The ServerTemplate supports multiple clouds, using either instance-based storage or attachable volumes. Instance-based snapshot backups are automatically uploaded to your choice of remote object storage (Amazon S3, Rackspace Cloud Files, SoftLayer Object Storage, etc.). It also includes iptables management for clouds that do not have firewall services.

Note: For a complete list of the ServerTemplate's features and support, view the detailed description under its Info tab.

Technical Overview

Software Application Versions

  • PostgreSQL 9.1

Database Filesystem

The ServerTemplate's recipes create a filesystem for storing data and taking LVM snapshots. If the database server is launched into a cloud that supports volumes, such as EBS volumes for EC2, volume storage will be used. However, if the cloud does not support volumes (i.e. Rackspace legacy cloud and SoftLayer), the filesystem will be created on the instance's local ephemeral drive. In both cases, an LVM volume is created for data storage purposes so that the filesystem functions the same regardless of whether the data is stored on the ephemeral drive, a single mounted volume, or a stripe of mounted volumes.

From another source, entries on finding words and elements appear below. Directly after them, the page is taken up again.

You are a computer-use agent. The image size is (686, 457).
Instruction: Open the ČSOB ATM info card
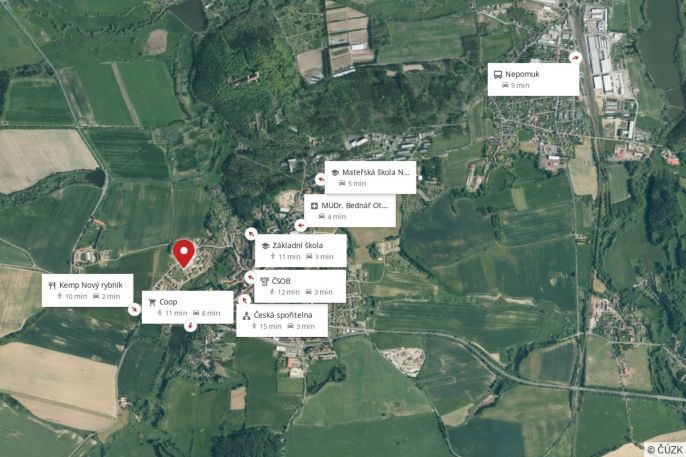[300, 286]
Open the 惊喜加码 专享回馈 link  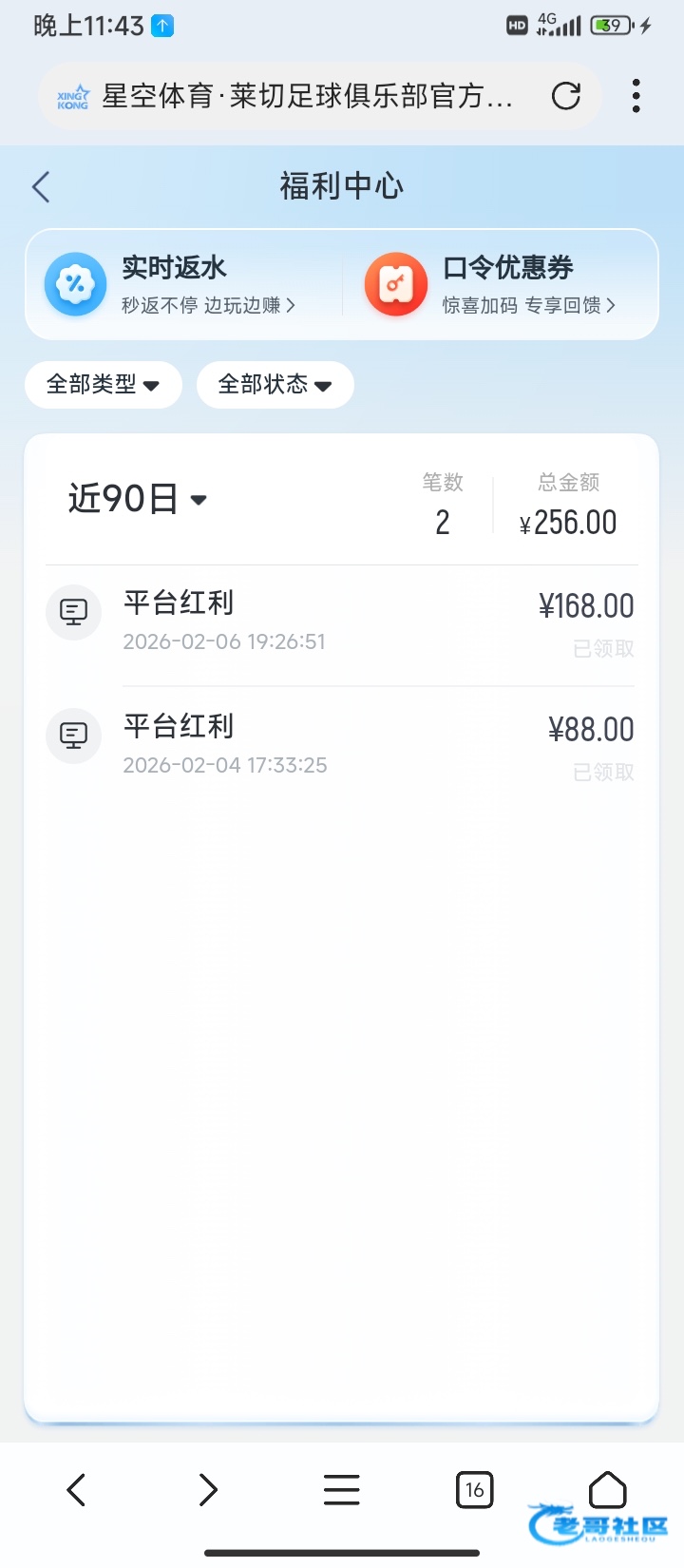[528, 305]
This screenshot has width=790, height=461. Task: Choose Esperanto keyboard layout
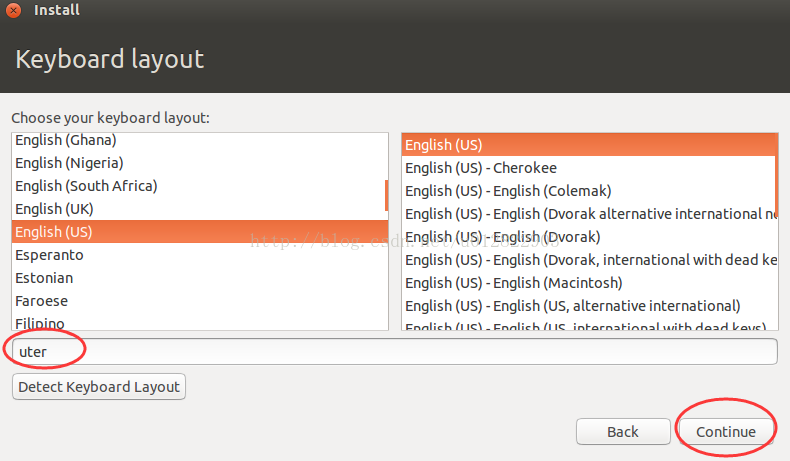tap(49, 255)
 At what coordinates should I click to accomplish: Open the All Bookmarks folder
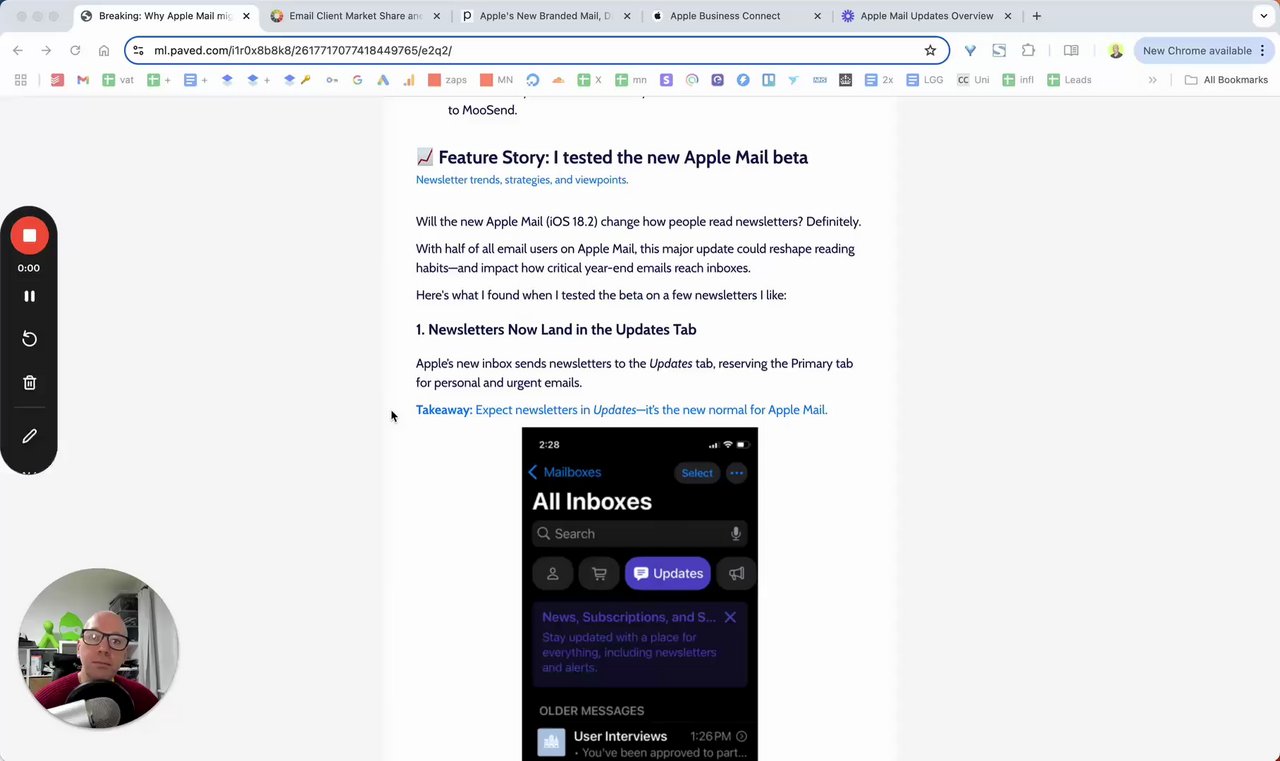(1226, 80)
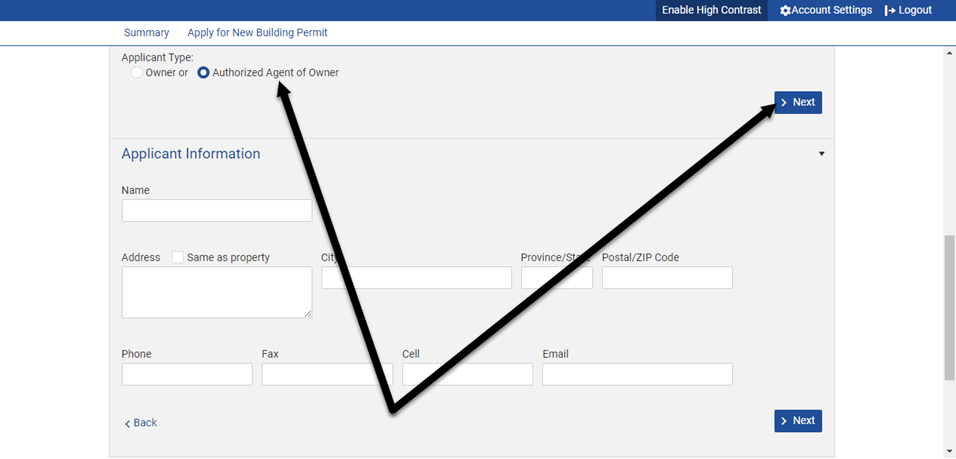Collapse the Applicant Information section arrow
The height and width of the screenshot is (459, 956).
[x=822, y=154]
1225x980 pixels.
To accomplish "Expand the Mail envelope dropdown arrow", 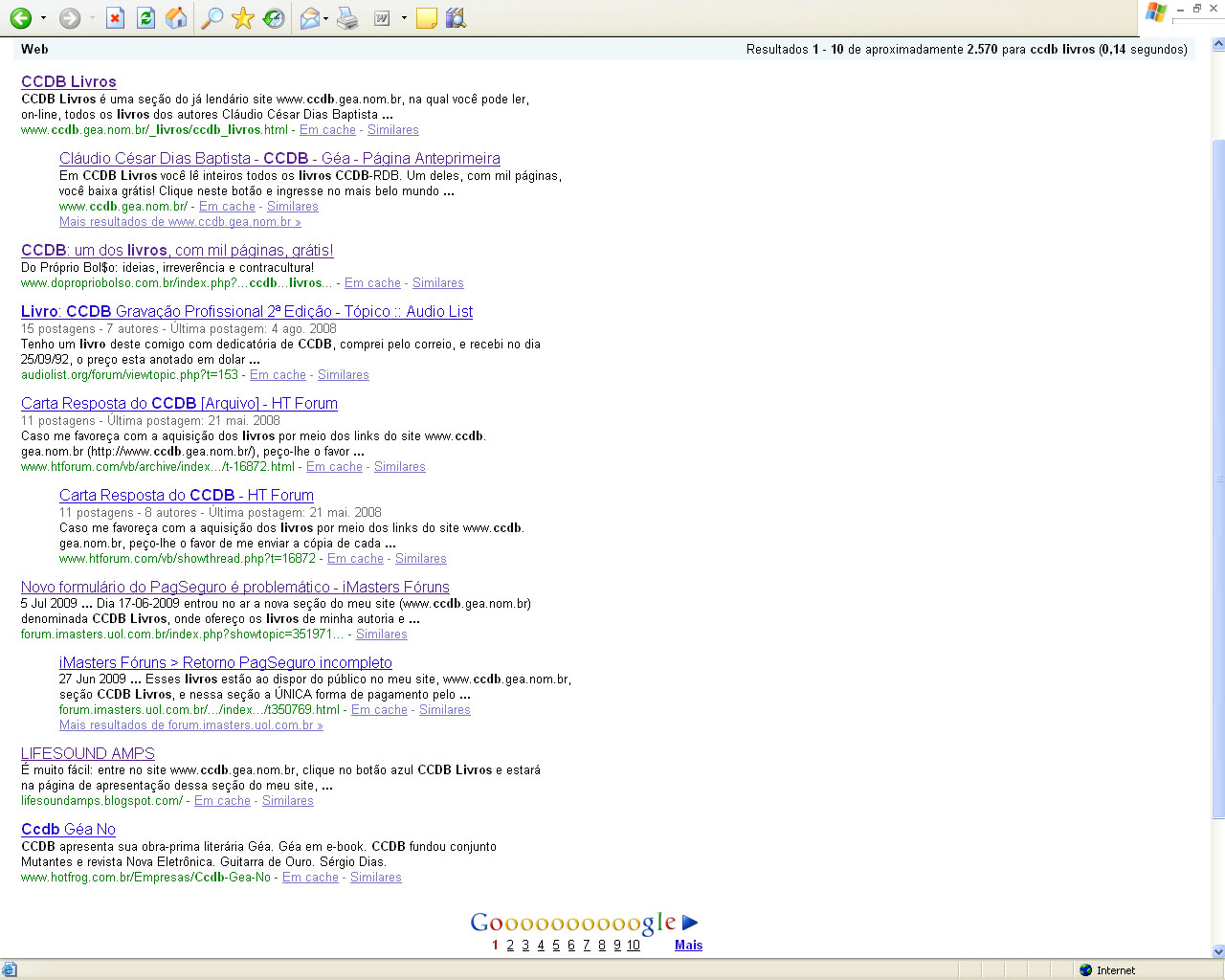I will (x=326, y=18).
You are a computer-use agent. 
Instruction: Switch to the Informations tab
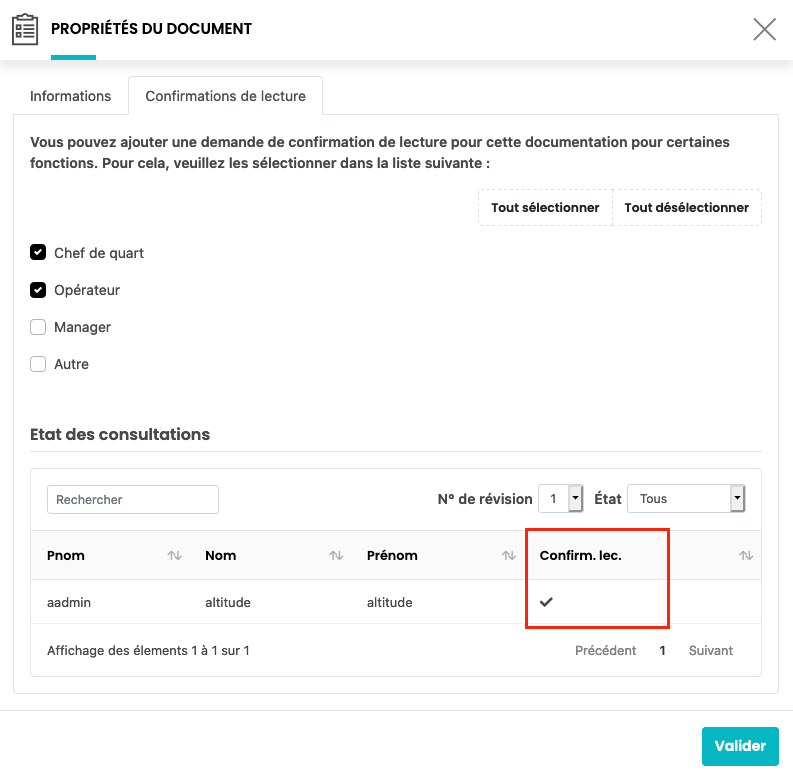[70, 96]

By default, an LVM volume will be created where 90% of the filesystem is used for data storage and 10% is reserved for taking LVM snapshots or restoring a database.


Note: Primary backups may fail if there is not enough space available to complete an LVM snapshot. Change the 'Percentage of the LVM used for data (1)' input accordingly depending on the size of the database and the number of database modifications that are made between backups.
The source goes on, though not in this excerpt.